Standard C/C++

Columns

Standard C/C++

P. J. Plauger

The Facet ctype

Classifying characters is still an important operation in many C++ programs, but it now involves considerably more machinery in the presence of multiple locale objects.

Introduction

One of the early strengths of C was its ability to manipulate characters cleanly and rapidly. The char data type, pointers, character literals, and string literals together provide a powerful notation — far easier to use than the earlier machineries of assembly language or Fortran. C programmers certainly didn't invent text processing, but they quickly achieved major advances in the quality, flexibility, and speed of software tools for manipulating text.

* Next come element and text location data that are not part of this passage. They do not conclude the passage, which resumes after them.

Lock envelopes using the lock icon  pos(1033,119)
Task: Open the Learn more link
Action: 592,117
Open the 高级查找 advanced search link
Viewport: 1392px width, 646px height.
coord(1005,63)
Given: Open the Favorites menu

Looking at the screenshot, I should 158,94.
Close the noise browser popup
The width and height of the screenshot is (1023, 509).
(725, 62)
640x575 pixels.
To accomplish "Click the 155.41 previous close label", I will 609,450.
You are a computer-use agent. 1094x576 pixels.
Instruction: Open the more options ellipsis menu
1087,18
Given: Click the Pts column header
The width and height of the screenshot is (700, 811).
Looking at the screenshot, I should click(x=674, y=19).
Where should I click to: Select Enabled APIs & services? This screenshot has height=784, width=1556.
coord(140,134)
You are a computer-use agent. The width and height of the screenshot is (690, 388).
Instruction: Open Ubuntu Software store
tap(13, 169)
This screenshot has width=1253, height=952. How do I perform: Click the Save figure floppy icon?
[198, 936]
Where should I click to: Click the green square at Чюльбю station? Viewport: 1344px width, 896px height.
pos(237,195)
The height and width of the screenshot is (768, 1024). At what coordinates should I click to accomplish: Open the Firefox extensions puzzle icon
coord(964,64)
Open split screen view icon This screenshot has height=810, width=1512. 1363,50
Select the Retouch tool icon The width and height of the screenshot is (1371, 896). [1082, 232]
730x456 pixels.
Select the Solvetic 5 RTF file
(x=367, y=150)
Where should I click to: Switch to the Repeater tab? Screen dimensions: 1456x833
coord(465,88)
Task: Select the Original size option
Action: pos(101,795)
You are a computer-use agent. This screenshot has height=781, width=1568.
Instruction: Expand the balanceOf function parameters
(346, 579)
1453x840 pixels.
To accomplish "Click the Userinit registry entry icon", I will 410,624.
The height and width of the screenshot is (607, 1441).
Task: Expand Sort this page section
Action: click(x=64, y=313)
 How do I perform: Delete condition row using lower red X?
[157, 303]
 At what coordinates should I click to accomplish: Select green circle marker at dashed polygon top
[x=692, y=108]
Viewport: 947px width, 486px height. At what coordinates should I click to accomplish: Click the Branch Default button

It should come as no surprise that the header <ctype.h> is one of the earliest additions to what is now the Standard C library. Classifying characters and mapping between character cases are among the commonest operations in text processing. It is not uncommon for a text processor to apply several classification tests to each character it reads. The character-classification functions, just like getchar and its buddies, can thus have a profound effect on the overall performance of a program.

Consider the simple function isalnum(int ch). It accepts as an argument either a non-negative character code, which is essentially (int)(unsigned char)ch, or a negative end-of-file code, EOF. In the interest of good performance, the function is not obliged to test for any argument values outside this range. The traditional implementation is to define EOF as -1 and to use ch as an index into an array of characters. Each element of the array stores a classification mask for the character code that indexes the element. ANDing the array element with a particular union of classification bits makes for a rapid test.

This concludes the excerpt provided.